The dreams came and went, came and went, came and went. And I got older. And I started to believe it was all done — that the version of me who was going to do something with his life had been a child’s misunderstanding, and the real version was the one lying in the dark.
The Tennis Tactician is the first dream that has survived.
It survived because I am, at this exact moment in my life, more alive than I have been since sixth grade. I do not know how long that will last. I am terrified of how long that will last. But while I have it, I am pouring everything I have into this — every minute, every dollar, every other piece of my life I’ve had to set down. I have gone for broke.
I am building a themed cardio tennis company because tennis is one of the few things on this earth I love without complication. I understand it. I have been a player, a coach, a fan; I have walked into Flushing Meadows for the U.S. Open and into Hard Rock Stadium for the Miami Open and felt the cracks of the racquets and the focus on the courts and known, every single time, that this is one of the places I belong. I coached a high school team that won a state championship. That was one of the most fulfilling moments of my life.
But this company is more than tennis. This company has a mission.
The $1,000,000
The Tennis Tactician’s stated goal is to raise $1,000,000 for mental health and suicide prevention charities.

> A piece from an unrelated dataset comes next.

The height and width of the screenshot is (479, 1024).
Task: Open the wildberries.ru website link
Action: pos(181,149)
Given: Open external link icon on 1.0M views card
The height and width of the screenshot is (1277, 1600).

That number is not a marketing line. That number is what I want, more than I have ever wanted anything, before I die. I have been at every low you can be at. I have wanted to stand on those tracks. I know what it feels like to spend a year of your life waiting for it to be over. I do not want anyone else to feel that, ever, if I can help it.

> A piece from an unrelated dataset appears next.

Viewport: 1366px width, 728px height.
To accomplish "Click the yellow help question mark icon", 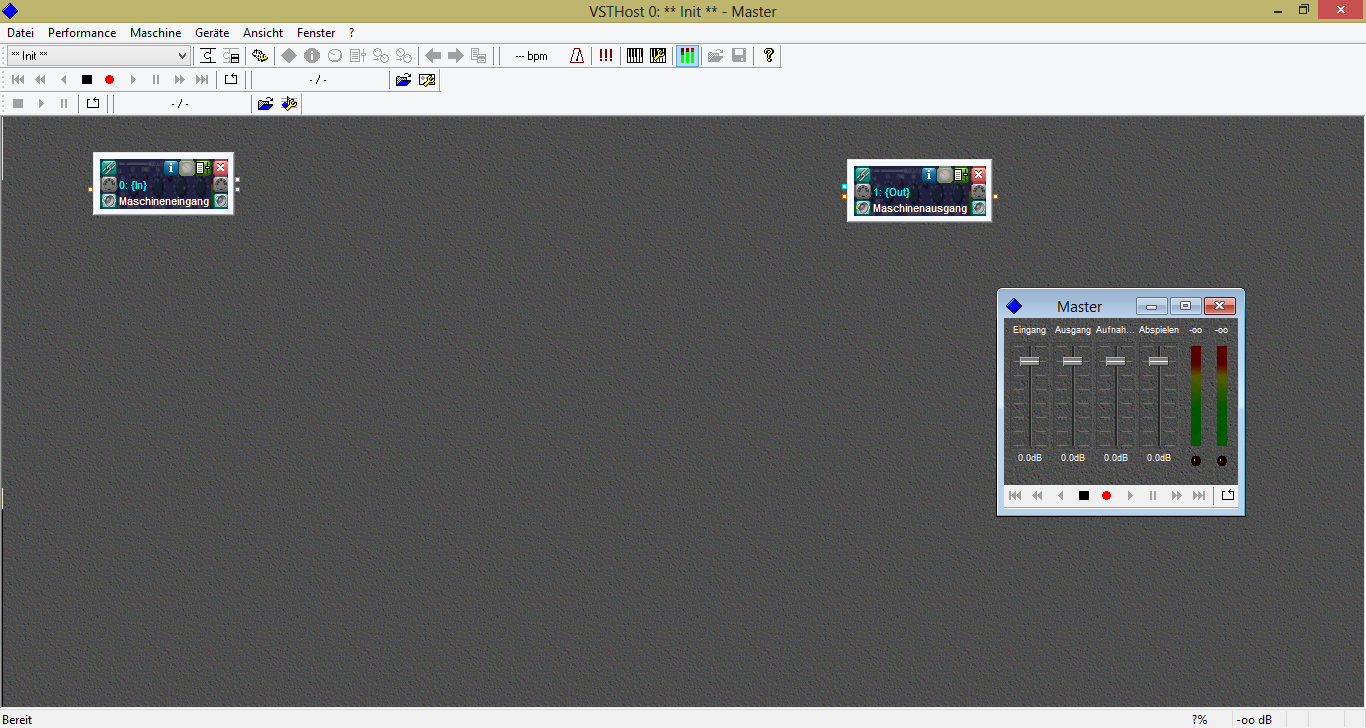I will click(768, 56).
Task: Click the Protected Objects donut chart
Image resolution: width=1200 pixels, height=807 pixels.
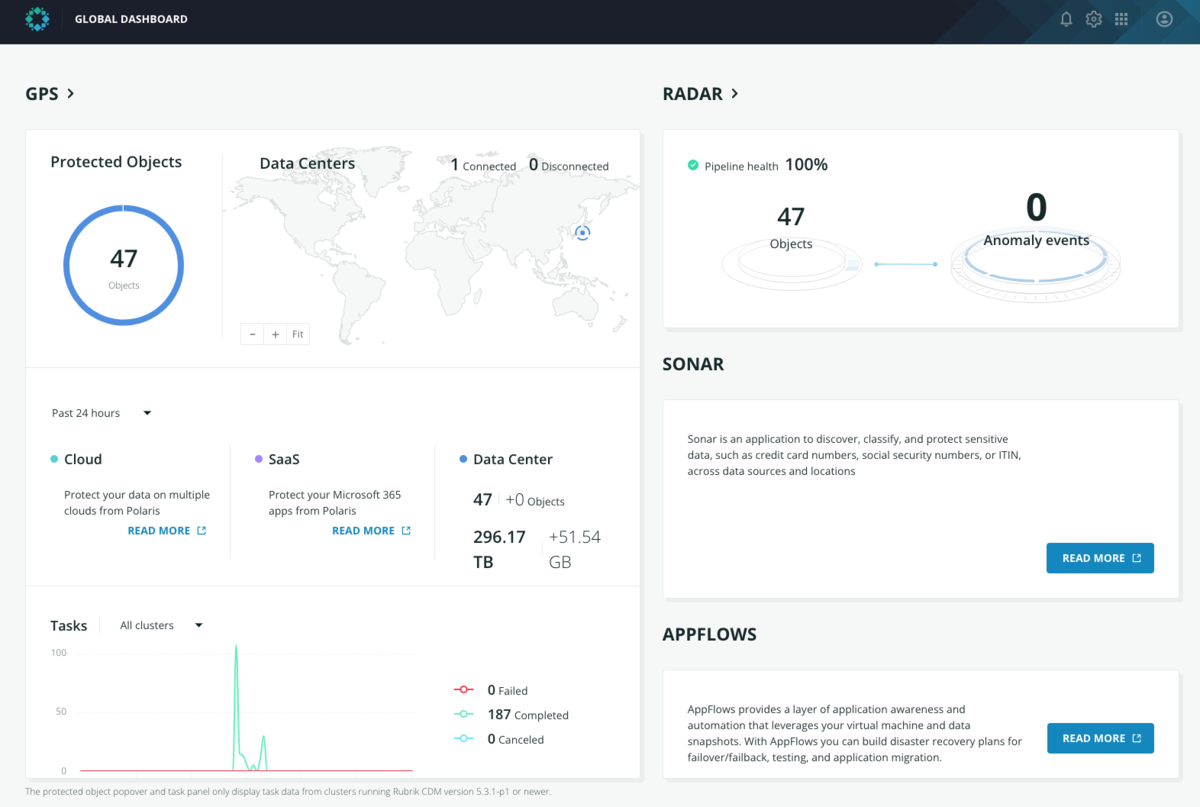Action: tap(124, 265)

If we hit a million dollars for mental health and suicide prevention, I will have done the thing I’ve been trying to do since sixth grade. I will have turned the worst part of my life into help for someone else. I do not know if that will make me happy — happiness as people describe it has always sounded like a fiction to me — but I think it will make my life make sense.
That’s enough.
On Tennis and Mental Health
I’ll say this directly: tennis as a sport does not do enough for the people inside it who are struggling. The pro tour has started to talk about it more in the last few years, and that is genuine progress, but at every level below the top — junior tennis, college tennis, recreational play, coaching — players and coaches are largely on their own. There is no system. There is no scaffolding. There are mentors when you get lucky and silence when you don’t.

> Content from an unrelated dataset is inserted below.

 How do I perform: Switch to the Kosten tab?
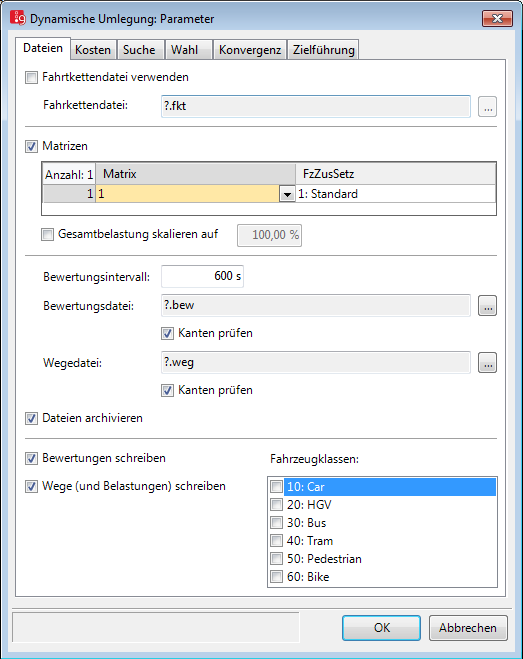point(93,50)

I would like to see that change. I would like the sport that saved me to be a sport that saves more people. The Tennis Tactician is one small contribution to that — every clinic, every post, every dollar we route to the charities that already do the real work. If we can be a part of changing what tennis offers the people who play it, I will count that as a second life’s work.
If You Have Read This Far
Thank you. This was hard to write. Most things about this are hard to write.
If you are in it right now — if you are reading this from a bed you can’t get out of, or a bar with train tracks next to it, or a hospital room — I want you to know that I have been where you are, and I am writing this from a place I did not believe I would ever reach. I am not telling you it gets better the way people tell you it gets better. I am telling you that I have stood where you are standing, and I am still here, and that is the only piece of evidence I have that there is anything on the other side.
Please don’t go. Not today.
If you need someone to talk to right now, dial or text 988 — the Suicide and Crisis Lifeline. You don’t have to be sure. You don’t have to know what to say. The people on the other end of that line have heard every version of what you are feeling and they will not flinch.
And if you happen to also love tennis — come find us. Bring whatever you have left. Show up sweaty. We will meet you on the court.